David and Collet Stephan
David and Collet Stephan were charged with failing to provide the necessaries of life for their 19-month-old son, Ezekiel. The family was living in southern Alberta in March, 2012, when Ezekiel contracted meningitis. The Stephans initially treated their son with herbal remedies, alternative therapies and a priesthood blessing. They only sought medical attention when Ezekiel stopped breathing. David was found more culpable, as he called his father before calling 911. At one point, rather than bring their son to the hospital, the Stephans took Ezekiel on a lengthy car ride to purchase echinacea. The toddler’s body was so stiff that the couple were unable to get him into his car seat and instead had him lie on a mattress in the back of their car. Ezekiel’s official cause of death was bacterial meningitis and a lung infection. The Stephans have become martyrs for the alternative medicine and anti-vaccination movement.
Shu Yuhi
Shu Yuhi built an empire worth 19.2 billion yuan ($2.82 billion) that touted wellness products like magnetic insoles and “negative-ion” sanitary pads. In December 2019, police began investigating the company after it was discovered they were using a four-year old girl’s photo and medical history as an advertisement for their herbal cancer-cure. The ad claimed that the girl’s cancer had miraculously improved after taking Shu’s products, when in truth she had died shortly after using them. Eighteen suspects, including Shu, have since been detained, accused of crimes ranging from false advertising to organizing a pyramid scheme.
Gerhard Hanswille
Gerhard Hanswille convinced Sonia and Khachadour Atikian that they could make their child, Lorie, a ‘super-baby,’ with his recommended products and practises that included a $400 juicer that would not “burn the nutrition” out of fruit. Hanswille owned two “House of Herbs” stores in Toronto during the 1980’s and wrote a book that described how to heal diabetes, epilepsy, tuberculosis, tumors, and paralysis by “touchless massage.” When the Atikians’ child became gravely ill, Hanswille treated her with royal jelly, “cell salts” and other herbal concoctions. He told the Atikians that taking their baby to the hospital was the equivalent to killing her. After Lorie died, the Atikians were charged with failing to provide the necessaries of life for their daughter. Hanswille was not charged.
Robert O. Young
Robert O. Young claimed to be a microbiologist, medical doctor, hematologist, a naturopathic doctor and a trained scientist. He authored a series of alternative medicine books that promoted a “pH Miracle” diet which outlined his beliefs about holistic healing and an “alkalarian” lifestyle.
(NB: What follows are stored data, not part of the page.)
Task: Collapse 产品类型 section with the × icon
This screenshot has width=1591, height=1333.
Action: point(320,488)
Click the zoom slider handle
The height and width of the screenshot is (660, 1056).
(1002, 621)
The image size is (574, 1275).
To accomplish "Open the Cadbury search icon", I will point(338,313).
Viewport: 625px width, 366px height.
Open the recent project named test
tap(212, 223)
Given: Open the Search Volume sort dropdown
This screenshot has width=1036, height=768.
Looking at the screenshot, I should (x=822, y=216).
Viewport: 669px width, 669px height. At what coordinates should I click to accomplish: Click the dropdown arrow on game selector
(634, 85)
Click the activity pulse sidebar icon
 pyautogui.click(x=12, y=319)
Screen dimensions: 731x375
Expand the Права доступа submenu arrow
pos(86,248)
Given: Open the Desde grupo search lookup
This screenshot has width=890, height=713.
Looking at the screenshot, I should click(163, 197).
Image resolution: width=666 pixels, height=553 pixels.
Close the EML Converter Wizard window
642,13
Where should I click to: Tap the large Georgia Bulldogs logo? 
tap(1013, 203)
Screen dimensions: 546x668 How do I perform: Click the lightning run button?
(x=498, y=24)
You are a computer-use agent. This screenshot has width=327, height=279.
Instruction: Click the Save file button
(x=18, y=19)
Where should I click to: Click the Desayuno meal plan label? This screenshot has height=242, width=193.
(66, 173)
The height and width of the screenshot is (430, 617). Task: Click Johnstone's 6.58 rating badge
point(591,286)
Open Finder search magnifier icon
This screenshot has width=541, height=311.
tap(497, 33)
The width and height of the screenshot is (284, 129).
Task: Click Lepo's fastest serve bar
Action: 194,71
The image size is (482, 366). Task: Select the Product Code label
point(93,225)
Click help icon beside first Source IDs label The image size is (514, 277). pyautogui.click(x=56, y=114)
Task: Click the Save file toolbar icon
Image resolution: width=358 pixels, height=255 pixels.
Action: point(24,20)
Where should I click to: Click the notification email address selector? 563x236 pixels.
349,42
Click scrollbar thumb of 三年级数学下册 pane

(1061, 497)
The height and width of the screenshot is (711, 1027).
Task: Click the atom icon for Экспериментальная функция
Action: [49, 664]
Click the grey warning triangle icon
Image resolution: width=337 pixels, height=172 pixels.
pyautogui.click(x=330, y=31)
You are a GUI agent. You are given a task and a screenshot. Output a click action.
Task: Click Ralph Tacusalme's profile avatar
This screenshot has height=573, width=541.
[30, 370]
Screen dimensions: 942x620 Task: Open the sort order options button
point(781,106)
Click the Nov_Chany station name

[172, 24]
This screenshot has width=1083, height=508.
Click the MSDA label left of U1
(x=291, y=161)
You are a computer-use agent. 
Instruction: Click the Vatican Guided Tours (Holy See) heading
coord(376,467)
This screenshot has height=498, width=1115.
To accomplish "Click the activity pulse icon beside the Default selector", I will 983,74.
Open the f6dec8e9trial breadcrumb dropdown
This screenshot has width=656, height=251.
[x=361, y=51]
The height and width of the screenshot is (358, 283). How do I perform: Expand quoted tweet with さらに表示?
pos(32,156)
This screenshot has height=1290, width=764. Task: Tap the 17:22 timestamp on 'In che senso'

Young came to prominence after appearances on The Oprah Winfrey Show featured his treatment of Kim Tinkham for breast cancer. Tinkham and Young both claimed that he had cured her, but she died of her disease shortly afterwards. Young also ran a “pH Miracle Retreat” that included lodging, meals, supplements and intravenous therapies. Young’s credentials were eventually revealed to be false and in 2014, Young was arrested and received 18 felony charges relating to practicing medicine without a license, and of theft. According to the Medical Board of California’s press release, chronically ill patients were paying Young up to $50,000 for his treatments.